Ahmadinejad says Iran’s central bank will face new U.S. sanctions with ‘strength’
Ahmadinejad says Iran’s central bank will face new U.S. sanctions with ‘strength’.
Al Arabiya
Sunday, 01 January 2012
Iran’s central bank will confront new U.S. sanctions with “strength,” President Mahmoud Ahmadinejad said on Sunday, a day after U.S. leader Barack Obama signed into law extra measures against the institution.
“The central bank is the backbone of dealing with the enemies’ pressure and it must with strength and self-confidence have the solidity to eliminate all of the enemies’ plots,” he told an annual assembly of the bank’s senior officials, according to a statement on the presidency website.
“We should protect the people and the nation against the enemies’ plots so people are not pressured,” he was quoted as saying.
Ahmadinejad added that “currently there is no particular problem in the economic sector,” discounting the effects of previous sanctions.
The new U.S. sanctions seek to further squeeze Iran’s crucial oil revenues, most of which are processed by the central bank.
Under the measures, foreign firms will have to choose between doing business with the Islamic republic or the economically mighty United States.
The sanctions, meant to punish Iran for its nuclear program, were contained in a mammoth $662 billion U.S. defense bill. Obama signed them into law despite reservations they would ties his hands on setting foreign policy.
Iranian leaders and military officials have warned that such sanctions could push them to close the strategic Strait of Hormuz at the entrance to the Gulf.
Twenty percent of the world’s oil passes through the strait, making it the “most important choke point” globally, according to the U.S. Energy Information Administration.
Iranian naval forces are currently conducting 10-day war games near the strait.
Iran’s rial takes a dive
Iran’s currency, the rial, slipped to a record low Sunday.
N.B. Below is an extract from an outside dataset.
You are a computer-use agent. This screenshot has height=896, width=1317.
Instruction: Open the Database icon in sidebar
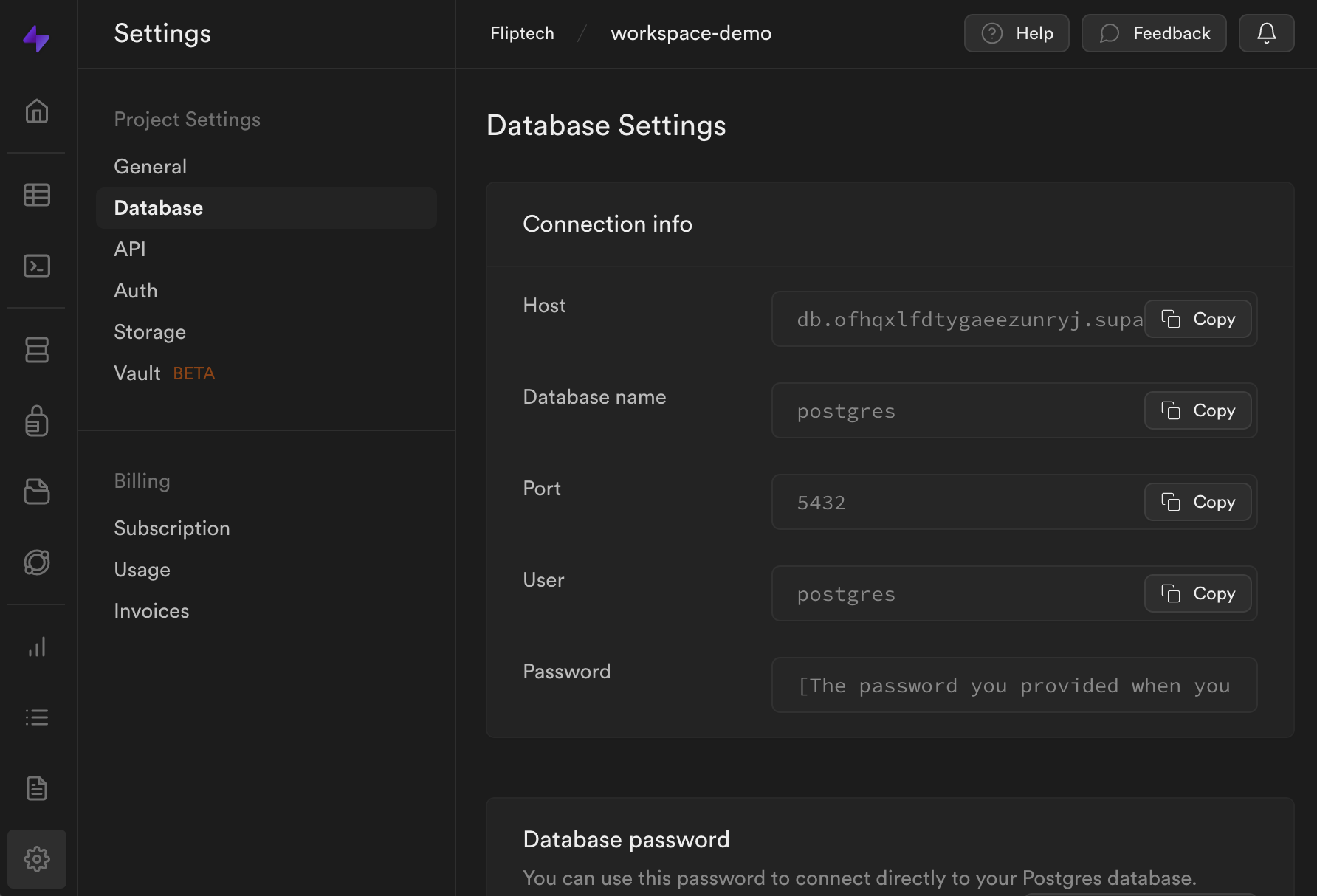(x=36, y=350)
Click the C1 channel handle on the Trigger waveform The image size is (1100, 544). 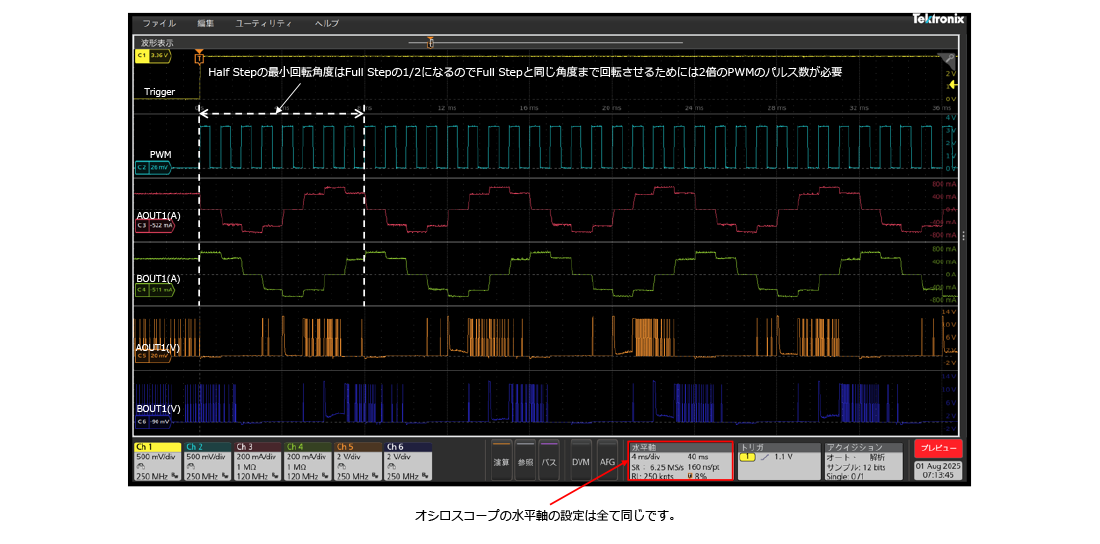pyautogui.click(x=152, y=56)
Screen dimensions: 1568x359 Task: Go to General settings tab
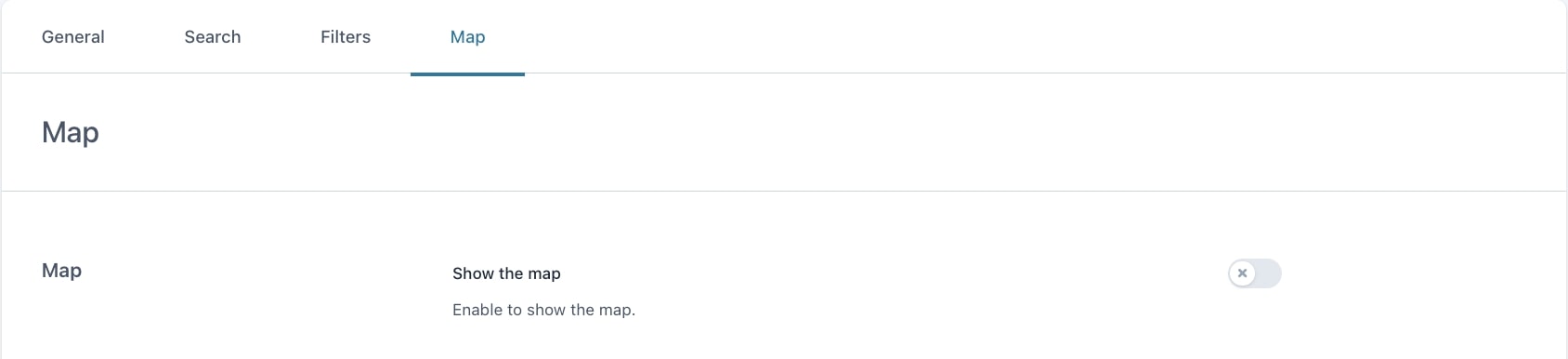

The state news agency IRNA and an Iranian website tracking the currency said the rial’s street value at money changers’ slid to around 16,000 to the dollar.
That represented a huge difference with the official central bank rate of 11,179 rials to the dollar.
Meanwhile, the head of Iran’s Chamber of Commerce, Mohammad Nahavandian, rejected the move as “unjustifiable”, saying such sanctions would have reciprocal consequences.
“The Iranian nation and those involved in trade and economic activities will find other alternatives,” Nahavandian was quoted by Reuters as saying.
Iranian officials insist that foreign sanctions have had no impact on the country’s economy.
“The sanctions have raised the cost of trade and economic transactions but it has not managed to change Iran’s political behavior,” Nahavandian said.